Recovery, rehabilitation, and Berlin Heart Excor decannulation in tachycardia-induced cardiomyopathy presenting with cardiogenic shock
Lauren Glass1, Jeremy Affolter2, Daniel Stromberg2, Ken Schaffer1, Chesney Castleberry1, Richard Owens4, Amanda Thompson4, Sujata Subramanian4, Erin Gottlieb3, Charles Frasier4.
1Cardiology, Dell Children's Hospital, Austin, TX, United States; 2Critical Care, Dell Children's Hospital, Austin, TX, United States; 3Anesthesiology, Dell Children's Hospital, Austin, TX, United States; 4Cardiothoracic Surgery, Dell Children's Hospital, Austin, TX, United States
Introduction: Permanent junctional reciprocating tachycardia (PJRT) is a rare, incessant form of pediatric tachyarrhythmia, associated with cardiomyopathy in up to 20% of patients. Many patients require electrophysiologic catheter ablation due to pharmacologic treatment failure. Patients with PJRT may require mechanical circulatory support due to tachycardia-induced cardiomyopathy. We present a 4-year-old female patient presenting in cardiogenic shock due to newly diagnosed PJRT, requiring cannulation for mechanical circulatory support and later decannulated after recovery.
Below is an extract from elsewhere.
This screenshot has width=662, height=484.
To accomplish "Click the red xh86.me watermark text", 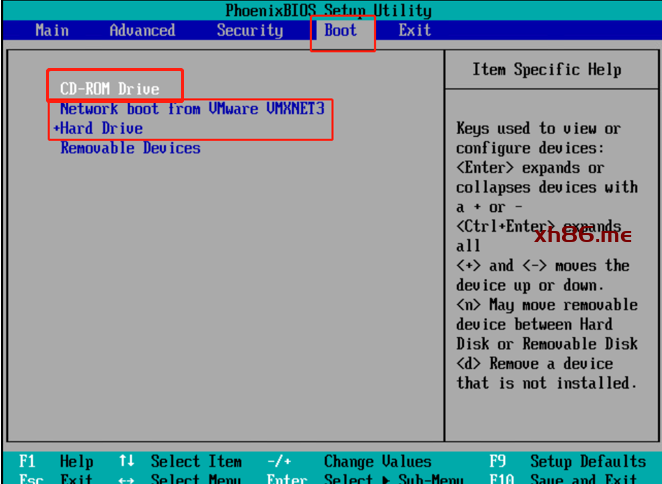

Case Report: A 4-year-old female with mild asthma presented to the emergency department with dyspnea. She had severe cardiomegaly on chest radiograph and an electrocardiogram demonstrating PJRT (HR 195 bpm). Echocardiogram revealed severe left ventricular dysfunction (ejection fraction < 10%). The patient was electively intubated in the operating room, with cardiothoracic surgery and mechanical support teams on standby. She underwent successful emergent catheter ablation of the PJRT pathway. However, residual poor ventricular function, inotropic dependence, and ventricular ectopy led to placement of a temporary left ventricular assist device. Due to lack of recovery, she was transitioned to a Berlin Heart Excor left ventricular assist device (VAD) and listed for cardiac transplantation.
She underwent extensive cardiac rehabilitation over the next months, and organ dysfunction resolved. She did not have PJRT recurrence, and ventricular ectopy significantly decreased. She experienced a self-resolved transient ischemic attack requiring pump exchange.
With sustained clinical improvement and left ventricular recovery, VAD decannulation was considered. Criteria included normalized left ventricular end-diastolic diameter and left ventricular ejection fraction (60%), aortic valve opening with every beat, trivial atrioventricular valve regurgitation, and sinus rhythm. She underwent weaning studies, modified from Berlin Heart and ACTION resources, over 3 days (Table 1). The patient was transitioned from bivalirudin to heparin while weaning.
Upon obtaining favorable data, the patient was successfully decannulated 147 days after VAD placement. She was discharged one week later, with discharge echocardiogram demonstrating normal left ventricular size and function, on carvedilol, lisinopril, spironolactone, and aspirin.
Discussion: Berlin heart decannulation in the pediatric population remains a scarce occurrence. Optimal mechanical support offered cardiac and systemic recovery in this patient, with successful transition to an outpatient enteral therapy regimen. Modified wean trial performed was useful in anticipating successful decannulation in this patient.
Conclusion: Continued accumulation of experiences is necessary to determine candidacy for Berlin Heart decannulation, relating to patient criteria and timing, weaning protocols, and therapy after decannulation.